MFC ==> STL and CString ==> string

I've gotten accustomed to high-performance concatenation using MFC code via pre-allocated CString buffers, e.g.,

  CString strFoo;
  strFoo.GetBufferSetLength(100000);
  strFoo = "";
  for (i = 0; i < 10000; i++) {
    strFoo += "blahblah";
  }

which is lightning fast.  Conversely, STL using:

  string sFoo;
  for (i = 0; i < 10000; i++) {
    sFoo += "blahblah";
  }

is brutally slow.  No pre-allocation seems possible using STL's 'string'.

And 'rope' is not feasible due to a VS6.0 requirement.

Any recos regarding high-performance string concatenation without inventing YASC (yet another string class)?

cheers.
directorblue Send private email
Tuesday, October 19, 2004
 
 
Doesn't std::string have a method named "reserve"?
Christopher Wells Send private email
Tuesday, October 19, 2004
 
 
Can you use basic_string?  From

http://www.sgi.com/tech/stl/basic_string.html

void reserve(size_t n) - Requests that the string's capacity be changed.

Forgive me if this sounds ignorant, but I don't understand what "Can't use rope due to VS6.0 requirement."  If VS6.0 supports the STL, and doesn't support rope; you could probably copy over some free implementation of rope into your project.
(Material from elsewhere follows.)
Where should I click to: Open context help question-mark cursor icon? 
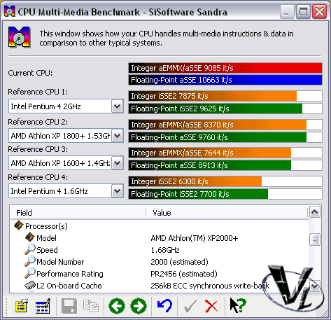(x=238, y=305)
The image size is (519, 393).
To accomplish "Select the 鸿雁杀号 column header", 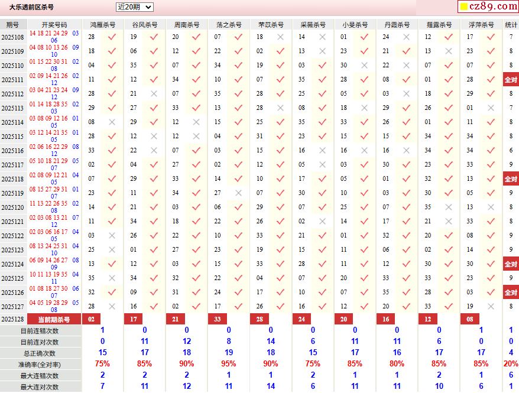I will (x=103, y=25).
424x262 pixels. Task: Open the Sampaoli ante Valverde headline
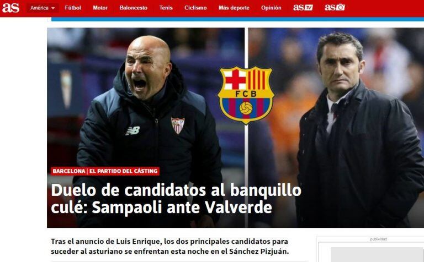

No?
eden li
Tuesday, October 19, 2004
 
 
Try resize (I guess this is similar to reserve) or use basic_string(size_type n, charT c) at construction time.
Dino
Tuesday, October 19, 2004
 
 
Christopher... outstanding.  I should be tapped with a cattle prod because I somehow missed 'reserve' in my STL reference.


Eden... requirement for the compiler is VC6 off-the-shelf.  We could probably use SGI's STL if necessary but I was hoping not to.  Anyhow, 'reserve' definitely does it... lightning fast.


Thanks!
directorblue Send private email
Tuesday, October 19, 2004
 
 
The STL shipped with MSVC v6 is slightly old (and perhaps slightly buggy in a multithreeaded program); you can order an up-to-date version from http://www.dinkumware.com/
Christopher Wells Send private email
Tuesday, October 19, 2004
 
 
Actually the STL shipped with VC 6.0 is *very* buggy. STLPort used to support VC 6.0; I haven't checked for quite a while if it still does or not. It worked a lot better than the stock STL.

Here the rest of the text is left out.